Appealing was also the diversity of membership, with some families stretching back four generations.
First things first
Though it was hardly a rebuilding effort, Thompson still had to completely evaluate his kitchen staff. He quickly realized the first thing he needed to do was “pull back on the reins,” he said. “There was a lot of what I call ‘confusion cuisine’ going on.”
For example: one cook prepared a pistachio crusted rack of lamb with a lavender gastrique. “Maybe it could have worked, but it wasn’t prepared properly, and didn’t speak of good, sound cooking,” he said, adding that if it’s a good piece of meat, “it’s best to do a simple preparation.”
There are also the simpler—but equally important—things that need to be executed. The club has, in essence, four dining concepts within the club, ranging from pub fare to fine dining, and much of the tradition of the club is built on business meetings and lunches. Members want consistency, quality and service, Thompson said. Perfection in fine dining is demanded, but also “day in, day out, is the burger hot, the tomato fresh, the tuna salad consistent—we’re making sure to look at all those factors, down to the set up in the kitchen, the organizational structure.”

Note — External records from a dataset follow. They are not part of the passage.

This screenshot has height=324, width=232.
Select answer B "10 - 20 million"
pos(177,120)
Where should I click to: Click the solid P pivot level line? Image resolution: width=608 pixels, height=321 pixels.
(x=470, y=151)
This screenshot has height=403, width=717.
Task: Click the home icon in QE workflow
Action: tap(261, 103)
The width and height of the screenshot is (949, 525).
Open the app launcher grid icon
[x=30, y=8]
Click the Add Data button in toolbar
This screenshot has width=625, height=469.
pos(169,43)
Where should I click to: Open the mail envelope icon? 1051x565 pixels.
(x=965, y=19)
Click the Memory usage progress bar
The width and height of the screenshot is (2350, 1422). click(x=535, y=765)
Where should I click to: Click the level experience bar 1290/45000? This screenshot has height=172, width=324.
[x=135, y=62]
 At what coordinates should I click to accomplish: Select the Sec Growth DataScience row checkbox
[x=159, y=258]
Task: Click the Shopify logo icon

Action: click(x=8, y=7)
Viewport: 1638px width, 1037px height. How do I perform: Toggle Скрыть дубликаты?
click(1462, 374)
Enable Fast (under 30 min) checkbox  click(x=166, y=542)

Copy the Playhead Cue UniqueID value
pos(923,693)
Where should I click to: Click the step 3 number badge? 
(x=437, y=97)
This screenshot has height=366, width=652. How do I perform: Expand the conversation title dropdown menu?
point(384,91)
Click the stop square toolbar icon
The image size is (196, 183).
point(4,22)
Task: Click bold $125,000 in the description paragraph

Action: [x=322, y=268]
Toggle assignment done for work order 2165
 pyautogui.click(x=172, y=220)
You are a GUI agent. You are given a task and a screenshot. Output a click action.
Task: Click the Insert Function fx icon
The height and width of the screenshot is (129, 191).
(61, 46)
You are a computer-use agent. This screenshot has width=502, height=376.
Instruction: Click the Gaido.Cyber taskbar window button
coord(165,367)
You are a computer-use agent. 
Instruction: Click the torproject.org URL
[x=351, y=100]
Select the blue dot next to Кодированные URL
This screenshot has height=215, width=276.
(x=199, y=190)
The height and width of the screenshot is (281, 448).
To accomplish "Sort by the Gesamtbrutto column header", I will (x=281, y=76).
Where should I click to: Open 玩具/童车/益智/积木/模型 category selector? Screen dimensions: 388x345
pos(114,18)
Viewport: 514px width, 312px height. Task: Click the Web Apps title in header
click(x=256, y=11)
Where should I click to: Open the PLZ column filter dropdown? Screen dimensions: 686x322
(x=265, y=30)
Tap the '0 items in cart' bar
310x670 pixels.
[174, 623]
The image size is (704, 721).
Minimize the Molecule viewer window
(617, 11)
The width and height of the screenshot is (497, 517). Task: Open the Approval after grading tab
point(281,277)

That organization extends down to the individual cooking stations, where Thompson implemented standard mis en place, so any cook can go to any station without disrupting flow.
Thompson has gone beyond foundations, however, and started a new tradition at the club—chef’s table dinners, and soon will offer a three to five course menu in the dining room. The first chef’s table was offered February, and sold out in a day. “It’s something to keep things fresh,” he said. “We’ve done about two per month.”
There are other options at the club for him to show off his kitchen’s ability—last month there was a “wild game week” (see Thompson’s recipe for one of the meals). There’s also the option unique to a club environment—approaching a group seated for dinner, “taking the menu, and we’ll say, ‘We’ll keep cooking for you until you say stop,’” Thompson said. “It’s fun and an inventive for the kitchen.”
Mixing old and new
Thompson isn’t the only new blood at the club. With the club’s general manager, hired in November 2006, they have a common goal to make the club the best in the country. “Our visions are very close,” Thompson said. The club, according to its Web site, is ranked one of the 22 most distinguished clubs in the world, and in recent years ranked as one of the top ten city clubs in the country.
“Those numbers are nice,” Thompson said, “but we’ll know when we’re the No. 1 club in the world.”
The club’s 125th anniversary offers an opportunity to celebrate the club’s history and its future. Thompson said he found the first Board of Governors menu, which he might adapt for the 125th celebration. “(The Minneapolis Club) is business; we’re meeting spaces,” Thompson said. “We’re nowhere near contemporary. We’re built on history. We’re about maintaining traditions, but we also want to create new ones.”